Experience v. Memory: How to Effectively Manage Your Team

August 28, 2011

2:00 pm

As an entrepreneur, it is inevitable that you will have to manage people as your startup grows.  For some people, management comes easy.  For others, not so much.  But when your startup is growing – especially if it’s growing quickly – finding and retaining really good people is absolutely critical to your company’s success.  You’re not going to retain them for long if you can’t manage them effectively.

Mary Kay, founder of the eponymous cosmetics company and a tenacious entrepreneur, wrote several innovative books on management (yes, really!).  In Mary Kay on People Management she describes the “sandwich technique,” in which you sandwich criticism between positive comments.
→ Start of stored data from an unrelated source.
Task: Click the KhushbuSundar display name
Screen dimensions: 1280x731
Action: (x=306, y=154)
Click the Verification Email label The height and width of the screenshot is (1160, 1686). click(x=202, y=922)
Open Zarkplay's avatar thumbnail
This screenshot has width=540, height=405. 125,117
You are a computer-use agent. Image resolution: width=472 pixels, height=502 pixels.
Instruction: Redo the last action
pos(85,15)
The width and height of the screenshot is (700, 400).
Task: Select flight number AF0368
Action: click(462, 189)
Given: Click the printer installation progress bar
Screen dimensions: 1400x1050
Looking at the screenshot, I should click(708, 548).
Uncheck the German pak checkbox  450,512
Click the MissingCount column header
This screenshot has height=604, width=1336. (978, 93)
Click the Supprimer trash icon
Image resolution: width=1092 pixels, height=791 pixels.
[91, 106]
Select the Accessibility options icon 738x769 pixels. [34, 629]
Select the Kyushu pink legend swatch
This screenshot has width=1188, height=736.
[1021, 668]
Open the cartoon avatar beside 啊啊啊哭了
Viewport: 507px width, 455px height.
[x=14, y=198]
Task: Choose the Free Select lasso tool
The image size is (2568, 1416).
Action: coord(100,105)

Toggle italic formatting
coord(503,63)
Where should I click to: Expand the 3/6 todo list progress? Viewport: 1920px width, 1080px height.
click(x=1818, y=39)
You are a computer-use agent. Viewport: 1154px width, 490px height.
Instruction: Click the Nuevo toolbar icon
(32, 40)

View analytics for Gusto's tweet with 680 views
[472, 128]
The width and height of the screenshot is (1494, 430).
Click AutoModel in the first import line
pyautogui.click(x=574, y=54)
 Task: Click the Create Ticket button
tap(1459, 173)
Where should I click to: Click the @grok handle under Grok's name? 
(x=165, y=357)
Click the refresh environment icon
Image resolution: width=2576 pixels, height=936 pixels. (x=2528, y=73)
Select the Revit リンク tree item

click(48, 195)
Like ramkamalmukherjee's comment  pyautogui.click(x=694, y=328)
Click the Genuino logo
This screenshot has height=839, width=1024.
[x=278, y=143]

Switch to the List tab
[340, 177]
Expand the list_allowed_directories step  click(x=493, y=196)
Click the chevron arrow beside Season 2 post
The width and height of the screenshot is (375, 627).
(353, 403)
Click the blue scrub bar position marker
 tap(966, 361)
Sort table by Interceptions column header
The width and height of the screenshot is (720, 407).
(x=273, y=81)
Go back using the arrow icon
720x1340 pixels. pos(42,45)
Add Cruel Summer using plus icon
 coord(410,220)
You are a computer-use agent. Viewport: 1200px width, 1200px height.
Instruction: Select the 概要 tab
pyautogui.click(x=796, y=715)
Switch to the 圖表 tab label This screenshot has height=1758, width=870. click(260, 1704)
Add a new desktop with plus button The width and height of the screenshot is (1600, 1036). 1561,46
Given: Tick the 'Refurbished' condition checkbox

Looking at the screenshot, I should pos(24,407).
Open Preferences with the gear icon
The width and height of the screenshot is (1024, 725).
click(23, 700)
While this approach may seem like common sense to experienced entrepreneurs who have managed teams, there are scientific studies that show why it works. In Daniel Kahnemann’s Ted presentation on the riddle of experience versus memory, he explains how to effectively manage by using several examples.  (If you’re not familiar with him, he’s the founder of behavioral economics.)

According to Kahnemann, we have two selves: one that is experiencing the present and one that recalls our past experiences. After an event has passed, the present self has no recollection of what occurred, just our memory self, and our memory self is fairly bad at recalling the experience.

In fact, the last part of the experience counts the most – it’s what our memory will use to rate the experience as positive or negative.  Kahnemann cites a study where medical patients underwent two similar procedures.  One group of patients endured 10 minutes of discomfort that ended with a rather high level of pain.   The other group endured 20 minutes of discomfort with the same high level of pain occurring midway through the treatment; however, it ended with very mild pain.

Each group of patients was polled to rate the experience.  Even though the second group endured 20 minutes of discomfort instead of 10 and both experienced the same high level of pain, they consistently rated the experience as less painful.  Their last memory of the procedure was more positive, and that is what they remembered.

Back to managing people: Simply by giving positive reinforcement at the end of your criticism, your employee leaves with the knowledge you wanted to impart, rather than with resentment, or worse – plans to tender their resignation.